**What needs to be done:**
Looking at the entries, how many lines hold the word "Vitamin"? State the number by itself.
::: Recorded information :::
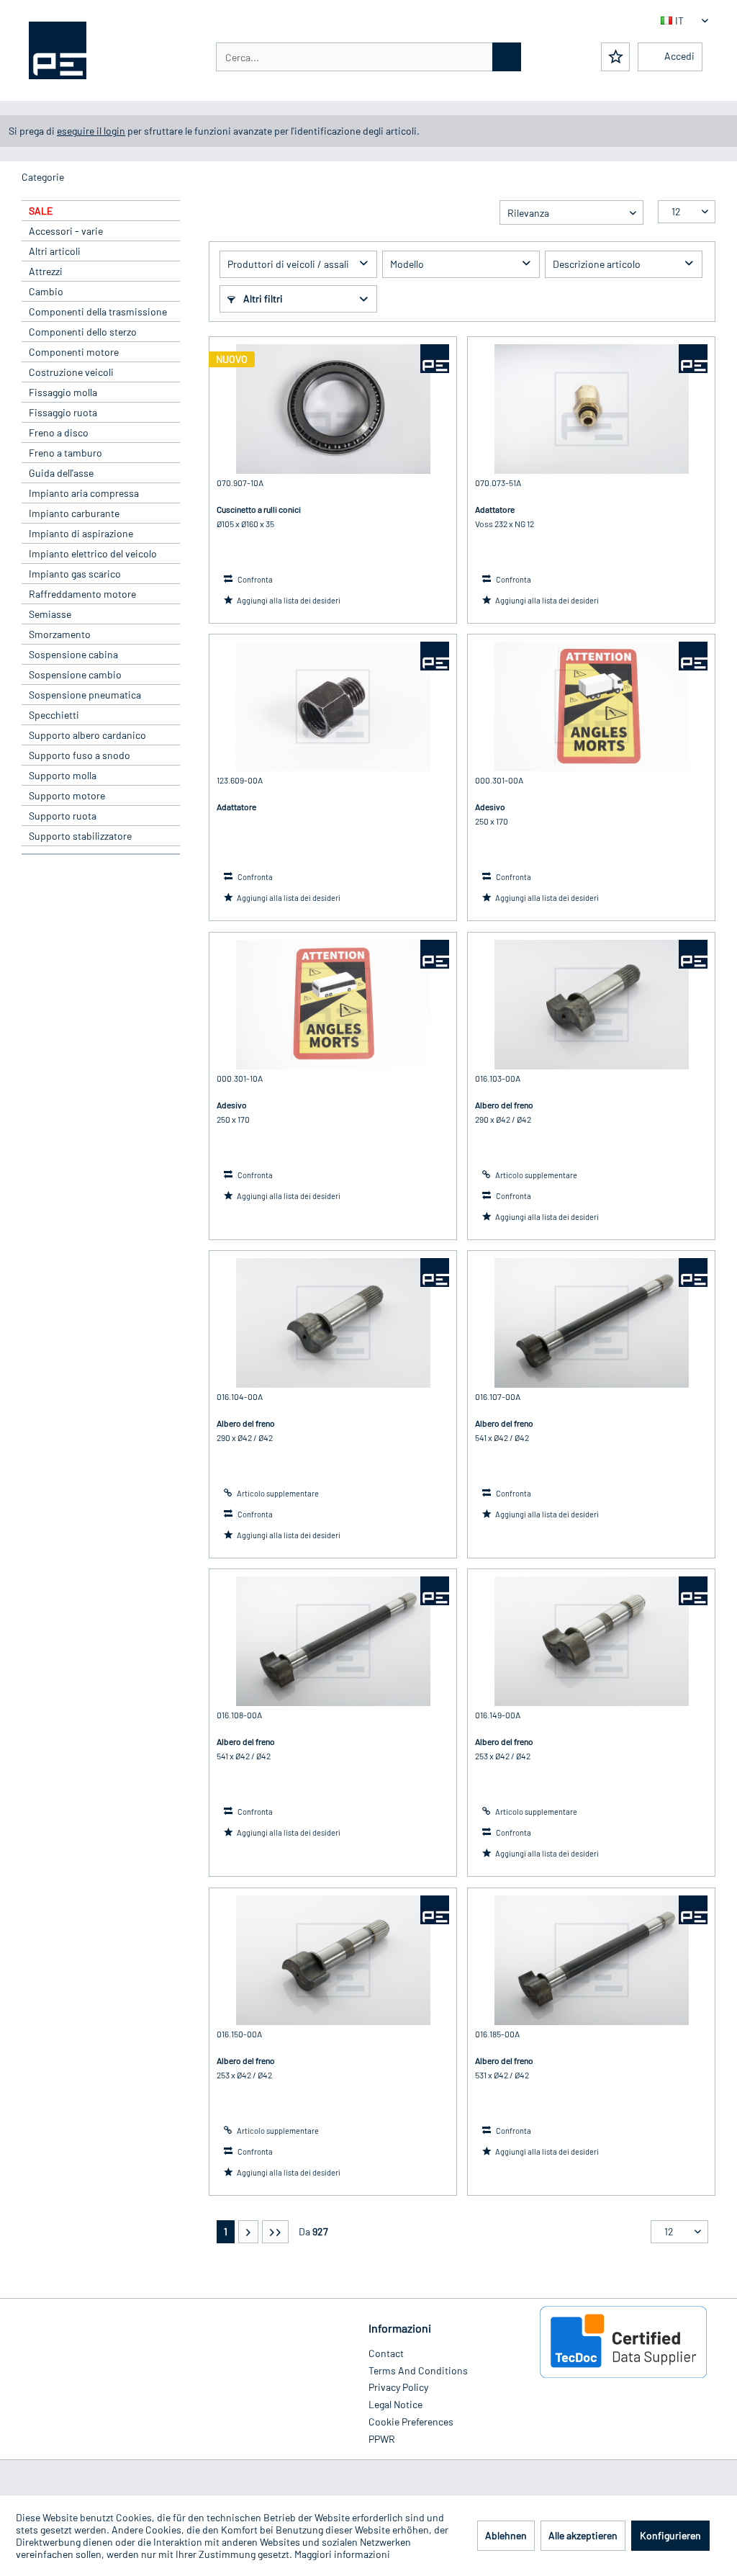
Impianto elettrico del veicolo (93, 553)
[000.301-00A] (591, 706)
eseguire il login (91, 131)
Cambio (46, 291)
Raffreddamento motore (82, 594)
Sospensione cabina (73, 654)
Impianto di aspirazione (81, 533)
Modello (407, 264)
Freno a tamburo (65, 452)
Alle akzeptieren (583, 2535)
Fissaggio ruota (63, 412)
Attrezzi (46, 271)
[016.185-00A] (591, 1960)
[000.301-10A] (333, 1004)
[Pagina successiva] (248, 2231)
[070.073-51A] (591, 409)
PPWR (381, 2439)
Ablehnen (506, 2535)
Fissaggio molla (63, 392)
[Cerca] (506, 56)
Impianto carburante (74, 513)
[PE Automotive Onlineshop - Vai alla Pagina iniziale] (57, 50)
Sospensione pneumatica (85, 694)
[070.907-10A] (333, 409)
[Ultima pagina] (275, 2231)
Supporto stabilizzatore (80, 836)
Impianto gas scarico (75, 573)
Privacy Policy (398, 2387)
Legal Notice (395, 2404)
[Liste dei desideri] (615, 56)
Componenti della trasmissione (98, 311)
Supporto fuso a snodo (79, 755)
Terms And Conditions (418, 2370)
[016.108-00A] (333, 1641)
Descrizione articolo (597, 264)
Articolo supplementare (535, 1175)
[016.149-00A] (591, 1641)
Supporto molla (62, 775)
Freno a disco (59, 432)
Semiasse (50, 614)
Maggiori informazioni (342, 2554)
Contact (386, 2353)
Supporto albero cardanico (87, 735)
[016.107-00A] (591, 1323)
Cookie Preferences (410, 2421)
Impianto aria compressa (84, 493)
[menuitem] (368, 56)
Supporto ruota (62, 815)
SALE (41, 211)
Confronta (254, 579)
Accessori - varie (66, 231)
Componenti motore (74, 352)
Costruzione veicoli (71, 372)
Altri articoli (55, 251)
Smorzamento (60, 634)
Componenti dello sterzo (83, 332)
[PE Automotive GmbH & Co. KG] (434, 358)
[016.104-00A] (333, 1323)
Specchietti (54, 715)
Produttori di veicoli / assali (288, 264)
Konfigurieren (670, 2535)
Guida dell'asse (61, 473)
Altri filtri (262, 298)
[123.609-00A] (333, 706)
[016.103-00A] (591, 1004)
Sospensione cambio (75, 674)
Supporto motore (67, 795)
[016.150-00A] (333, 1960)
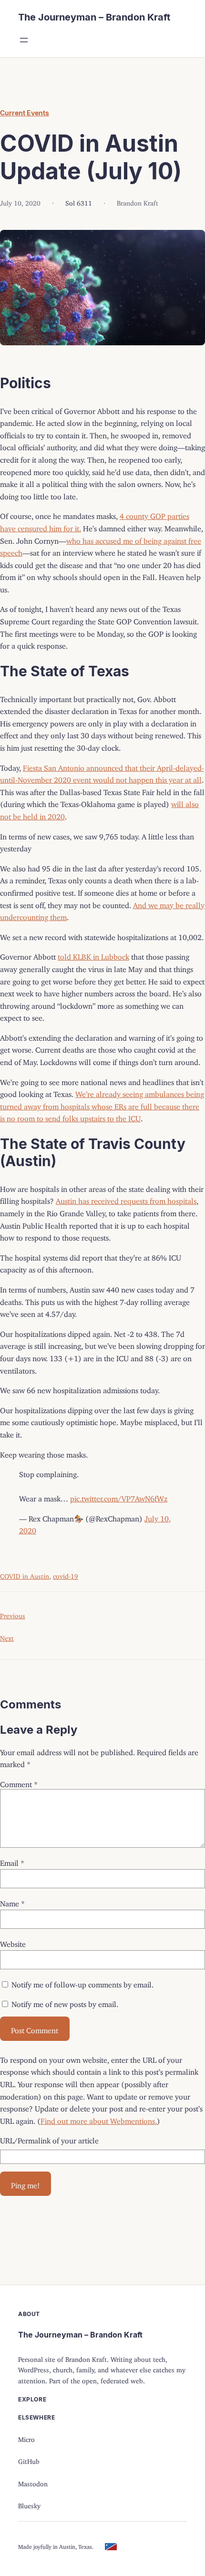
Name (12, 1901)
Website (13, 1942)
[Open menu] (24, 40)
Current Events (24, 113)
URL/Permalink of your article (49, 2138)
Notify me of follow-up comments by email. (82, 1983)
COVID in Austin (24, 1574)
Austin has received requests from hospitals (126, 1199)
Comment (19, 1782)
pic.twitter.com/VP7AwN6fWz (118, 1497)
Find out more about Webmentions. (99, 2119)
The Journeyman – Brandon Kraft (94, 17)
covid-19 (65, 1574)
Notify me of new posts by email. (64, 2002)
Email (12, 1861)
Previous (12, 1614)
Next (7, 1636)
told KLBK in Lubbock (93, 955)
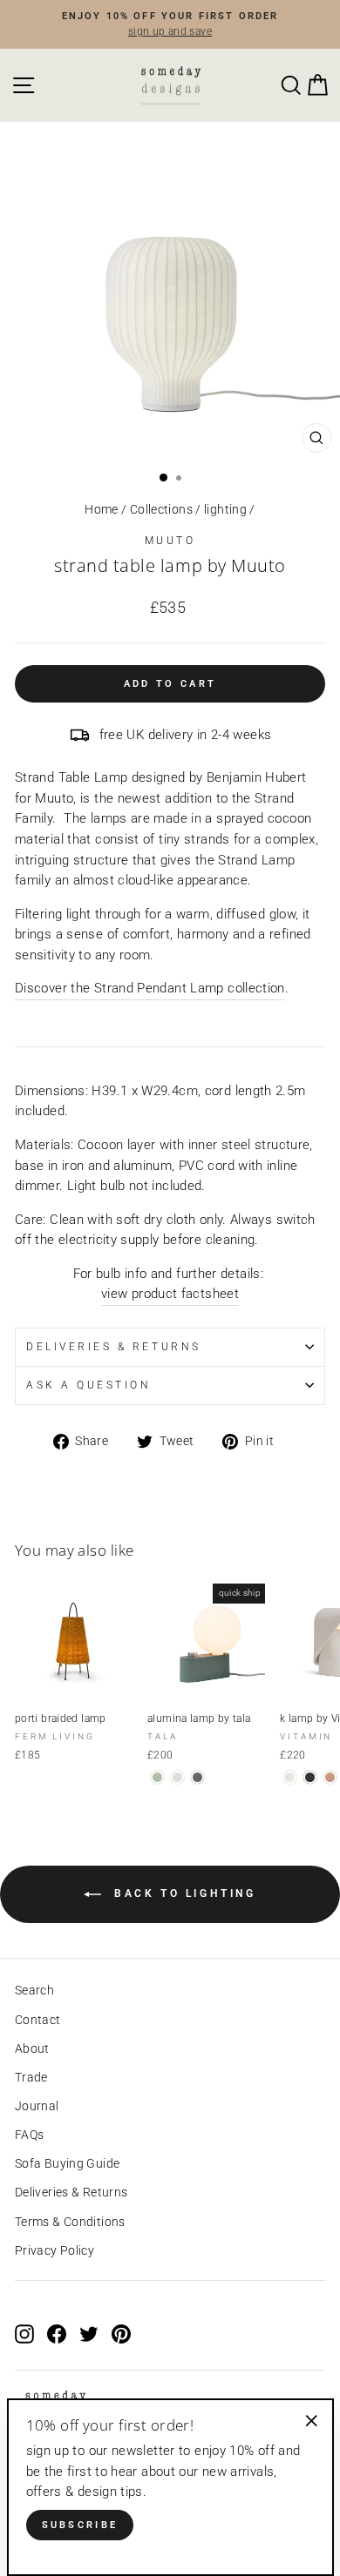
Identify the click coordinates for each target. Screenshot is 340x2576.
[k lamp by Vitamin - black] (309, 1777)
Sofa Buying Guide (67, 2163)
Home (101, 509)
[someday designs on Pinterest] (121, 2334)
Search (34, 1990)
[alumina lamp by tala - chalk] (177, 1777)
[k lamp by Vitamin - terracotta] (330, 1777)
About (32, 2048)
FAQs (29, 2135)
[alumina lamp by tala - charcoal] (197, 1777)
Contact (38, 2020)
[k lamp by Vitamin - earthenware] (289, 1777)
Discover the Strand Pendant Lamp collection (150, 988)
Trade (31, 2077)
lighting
:::
**Result of the exercise:**
3